Spring Lemon can be a complete example for this, but let me summarize the things below.

By default, when a user successfully logs in, Spring Security redirects him to the home page. When a login fails, or after a successful logout, the user is redirected back to the login page. Also, on trying to access URLs for which a user does not have sufficient rights, he is redirected to the login page.

As you say, this behavior won't suit for single page applications. Your API should instead send a 200 response along with the user data, or a 4xx response. This can be done by supplying your own handlers, like this:

@Override
protected void configure(HttpSecurity http) throws Exception {
http
    .formLogin()
        ...
        .successHandler(your authentication success handler object)
        .failureHandler(your authentication failure handler object)
        .and()
    .logout()
        ...
        .logoutSuccessHandler(your logout success handler object)
        .and()
    .exceptionHandling()
        .authenticationEntryPoint(new Http403ForbiddenEntryPoint())
    ...
}

You will find many examples in the Internet on how to code these handler classes.
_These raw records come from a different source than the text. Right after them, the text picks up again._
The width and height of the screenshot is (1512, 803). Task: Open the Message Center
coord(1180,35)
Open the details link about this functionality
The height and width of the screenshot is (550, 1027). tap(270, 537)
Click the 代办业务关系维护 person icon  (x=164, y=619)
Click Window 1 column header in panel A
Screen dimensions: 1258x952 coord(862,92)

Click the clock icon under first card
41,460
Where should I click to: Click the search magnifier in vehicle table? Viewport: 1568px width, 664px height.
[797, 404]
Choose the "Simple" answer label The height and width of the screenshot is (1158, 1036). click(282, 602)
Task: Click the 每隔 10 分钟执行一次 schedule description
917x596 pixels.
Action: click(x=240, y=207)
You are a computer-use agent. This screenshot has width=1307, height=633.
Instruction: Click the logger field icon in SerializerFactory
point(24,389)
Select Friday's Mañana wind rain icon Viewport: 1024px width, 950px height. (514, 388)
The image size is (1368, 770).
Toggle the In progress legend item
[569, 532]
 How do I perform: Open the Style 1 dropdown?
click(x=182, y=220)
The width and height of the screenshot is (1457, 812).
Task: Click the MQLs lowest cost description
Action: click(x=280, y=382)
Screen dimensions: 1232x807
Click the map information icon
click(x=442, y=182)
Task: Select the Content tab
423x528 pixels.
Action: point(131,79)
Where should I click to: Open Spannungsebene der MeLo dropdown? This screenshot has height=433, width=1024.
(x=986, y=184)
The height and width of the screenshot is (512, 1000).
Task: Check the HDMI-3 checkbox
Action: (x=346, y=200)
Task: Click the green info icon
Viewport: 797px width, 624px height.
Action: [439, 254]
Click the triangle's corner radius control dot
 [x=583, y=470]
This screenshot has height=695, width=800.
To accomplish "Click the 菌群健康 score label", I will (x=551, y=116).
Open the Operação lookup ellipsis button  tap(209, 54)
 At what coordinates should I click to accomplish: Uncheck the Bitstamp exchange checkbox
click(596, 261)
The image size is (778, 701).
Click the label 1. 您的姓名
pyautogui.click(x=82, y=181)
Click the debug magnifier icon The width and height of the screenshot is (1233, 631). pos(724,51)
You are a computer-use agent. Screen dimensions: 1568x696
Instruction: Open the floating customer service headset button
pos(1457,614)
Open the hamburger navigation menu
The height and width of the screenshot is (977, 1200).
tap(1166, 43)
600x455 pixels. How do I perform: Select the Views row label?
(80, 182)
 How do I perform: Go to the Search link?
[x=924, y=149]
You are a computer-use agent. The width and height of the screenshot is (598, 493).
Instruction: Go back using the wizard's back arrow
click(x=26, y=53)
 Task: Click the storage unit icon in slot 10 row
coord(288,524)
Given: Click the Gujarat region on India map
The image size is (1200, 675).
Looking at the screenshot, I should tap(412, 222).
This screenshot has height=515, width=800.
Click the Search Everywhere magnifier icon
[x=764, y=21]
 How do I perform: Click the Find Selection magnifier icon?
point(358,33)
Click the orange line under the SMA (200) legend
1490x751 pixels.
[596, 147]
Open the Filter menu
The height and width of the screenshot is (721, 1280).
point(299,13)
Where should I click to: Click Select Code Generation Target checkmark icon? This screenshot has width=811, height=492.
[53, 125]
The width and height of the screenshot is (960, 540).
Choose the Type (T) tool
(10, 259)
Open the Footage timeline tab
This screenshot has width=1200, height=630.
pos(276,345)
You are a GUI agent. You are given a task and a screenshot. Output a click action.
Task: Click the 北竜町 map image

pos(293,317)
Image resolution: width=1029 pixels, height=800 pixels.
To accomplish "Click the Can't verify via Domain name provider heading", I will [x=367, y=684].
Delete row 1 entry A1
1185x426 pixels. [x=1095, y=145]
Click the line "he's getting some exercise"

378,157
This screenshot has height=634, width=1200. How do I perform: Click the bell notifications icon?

For example, in the spring-lemon project, these are coded as below.

Authentication Success Handler

@Component
public class AuthenticationSuccessHandler
    extends SimpleUrlAuthenticationSuccessHandler {

    @Autowired    
    private ObjectMapper objectMapper;

    @Autowired    
    private LemonService<?,?> lemonService;

    @Override
    public void onAuthenticationSuccess(HttpServletRequest request,
            HttpServletResponse response,
            Authentication authentication)
    throws IOException, ServletException {

        response.setStatus(HttpServletResponse.SC_OK);
        response.setContentType(MediaType.APPLICATION_JSON_VALUE);

        AbstractUser<?,?> currentUser = lemonService.userForClient();

        response.getOutputStream().print(
                objectMapper.writeValueAsString(currentUser));

        clearAuthenticationAttributes(request);
    }
}

In summary, it returns a 200 response with the JSONified current-user in the response data.

Authentication Failure Handler

In fact, there is no need to code a class for the authentication failure handler - the SimpleUrlAuthenticationFailureHandler provided by Spring, if instantiated without any arguments, works as desired.

Logout Success Handler

public class LemonLogoutSuccessHandler
    implements LogoutSuccessHandler {

    @Override
    public void onLogoutSuccess(HttpServletRequest request,
        HttpServletResponse response, Authentication authentication)
        throws IOException, ServletException {

          response.setStatus(HttpServletResponse.SC_OK);
    }
}

For a detailed example, referring Spring Lemon's LemonWebSecurityConfig class and other classes in it's security packages of various modules can be helpful.